_YOUR GOAL_. Please reproduce the stretch of items from the line containing "Identify the location" through the line containing "terminal-line: a = 10 is", both included, leaving out the pictures.

### TASK INPUT

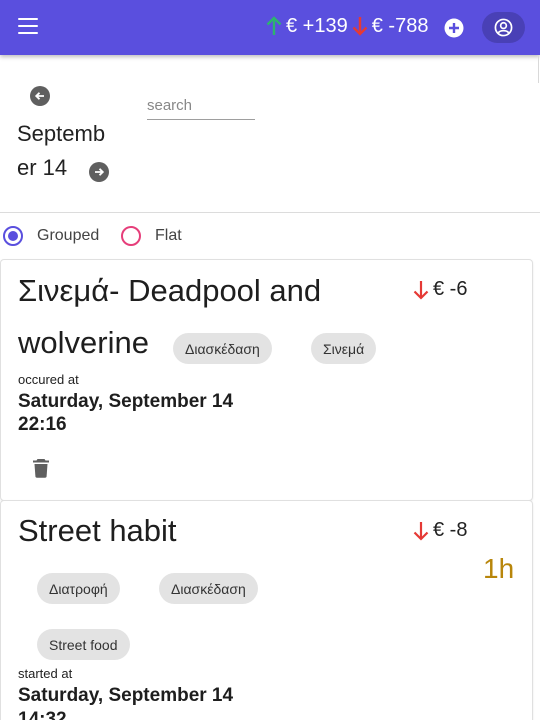 Image resolution: width=540 pixels, height=720 pixels. What do you see at coordinates (499, 568) in the screenshot?
I see `duration-badge: 1h` at bounding box center [499, 568].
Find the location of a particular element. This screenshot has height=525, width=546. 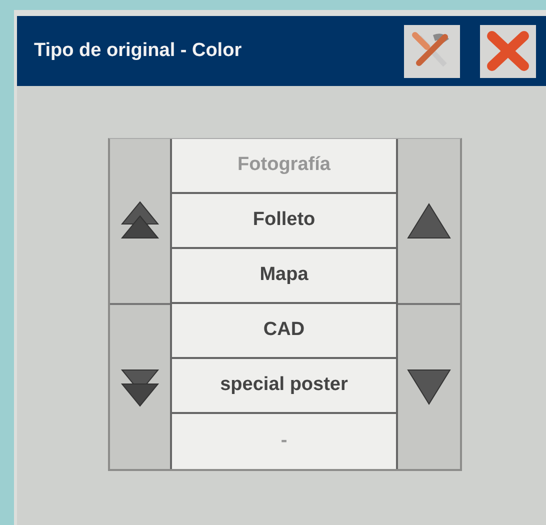

up-arrow-icon is located at coordinates (429, 221).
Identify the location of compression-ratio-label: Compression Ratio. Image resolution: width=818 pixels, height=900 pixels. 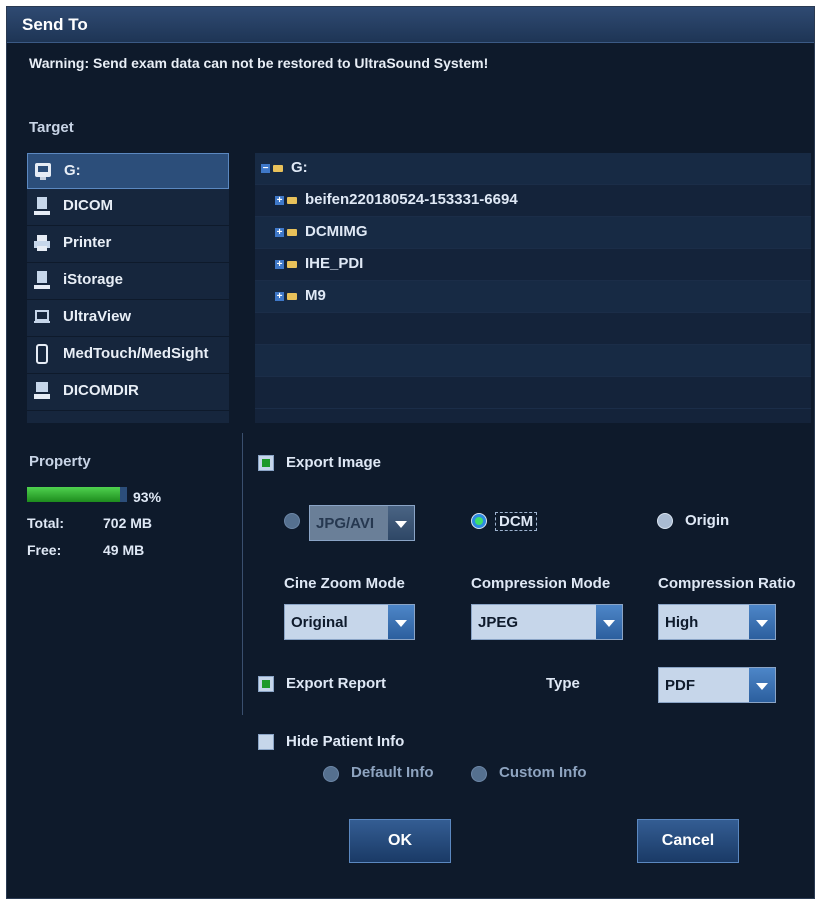
(727, 584).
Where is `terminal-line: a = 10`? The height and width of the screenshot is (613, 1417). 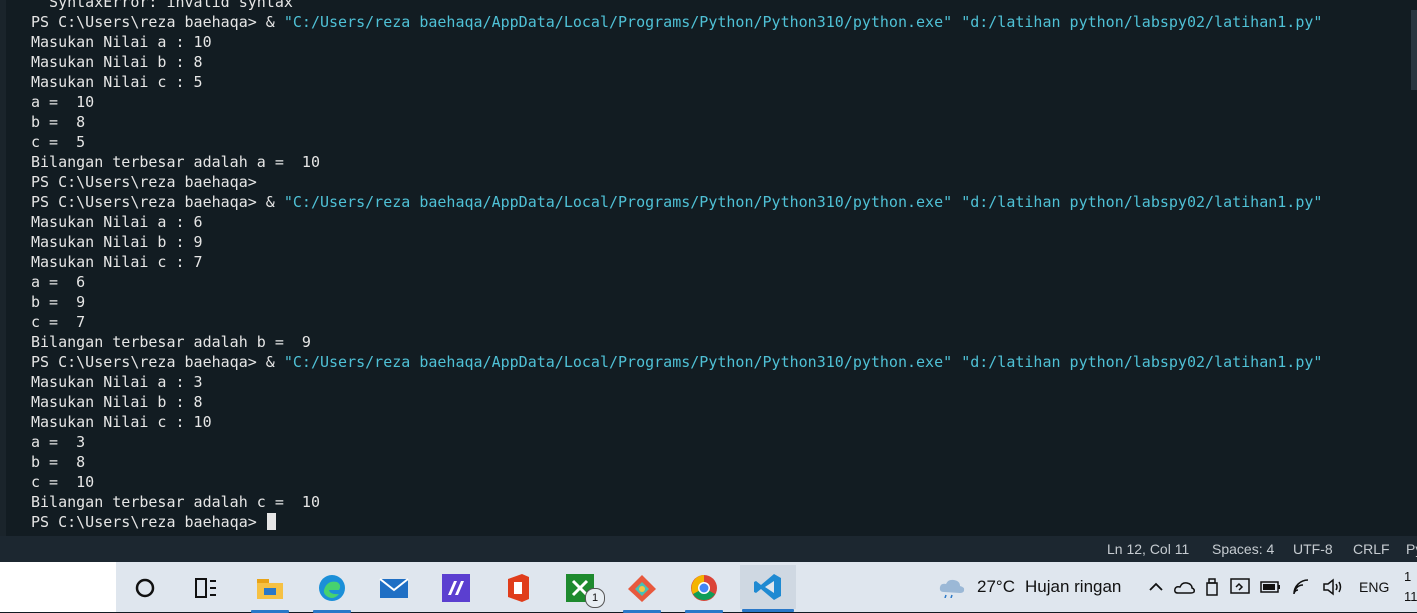
terminal-line: a = 10 is located at coordinates (724, 102).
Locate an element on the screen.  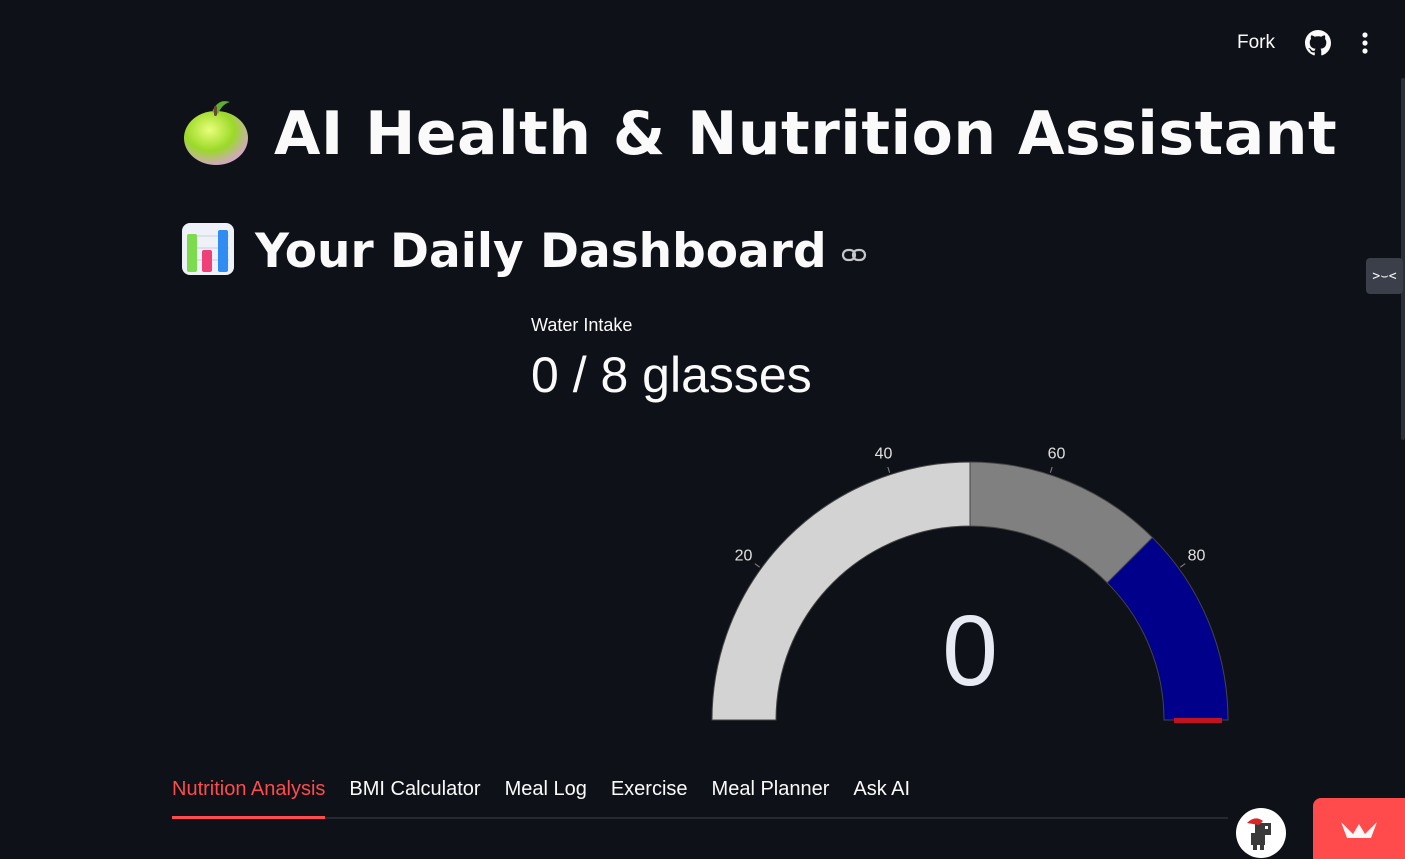
gauge-tick-label: 80 is located at coordinates (1197, 556).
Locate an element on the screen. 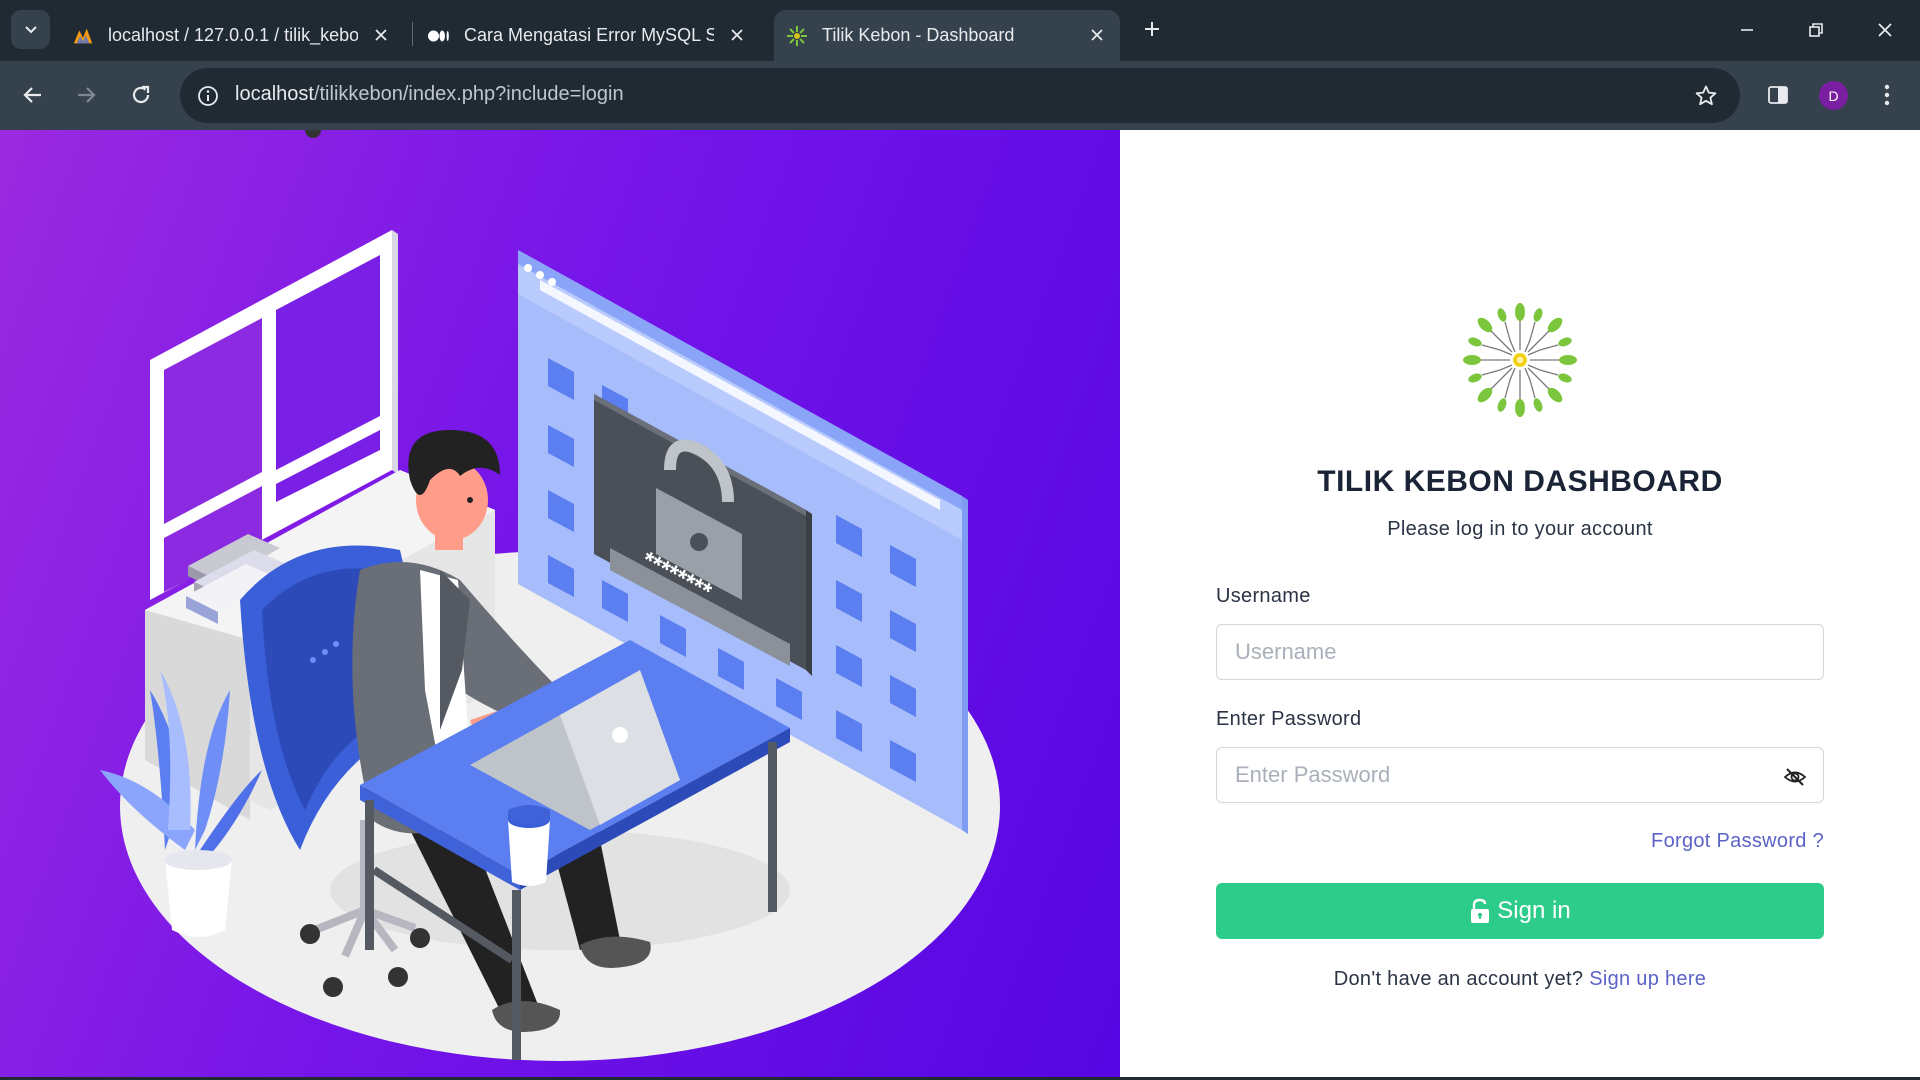  back-button is located at coordinates (33, 95).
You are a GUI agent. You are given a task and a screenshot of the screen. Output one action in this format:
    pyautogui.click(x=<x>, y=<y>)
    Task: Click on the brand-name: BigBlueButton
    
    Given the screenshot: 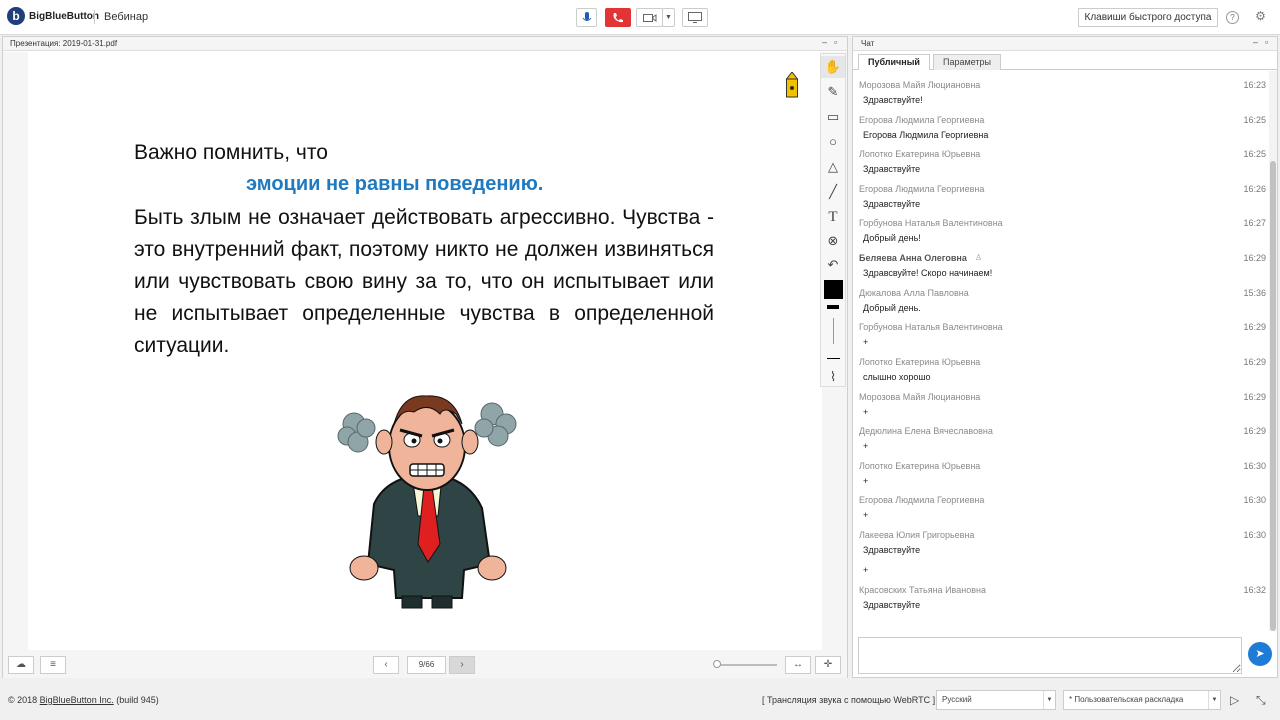 What is the action you would take?
    pyautogui.click(x=64, y=16)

######

_RESPONSE_.
Identify the location of compression-ratio-label: Compression Ratio. Image resolution: width=818 pixels, height=900 pixels. 
(727, 584).
Where is `terminal-line: a = 10`? The height and width of the screenshot is (613, 1417). 
terminal-line: a = 10 is located at coordinates (724, 102).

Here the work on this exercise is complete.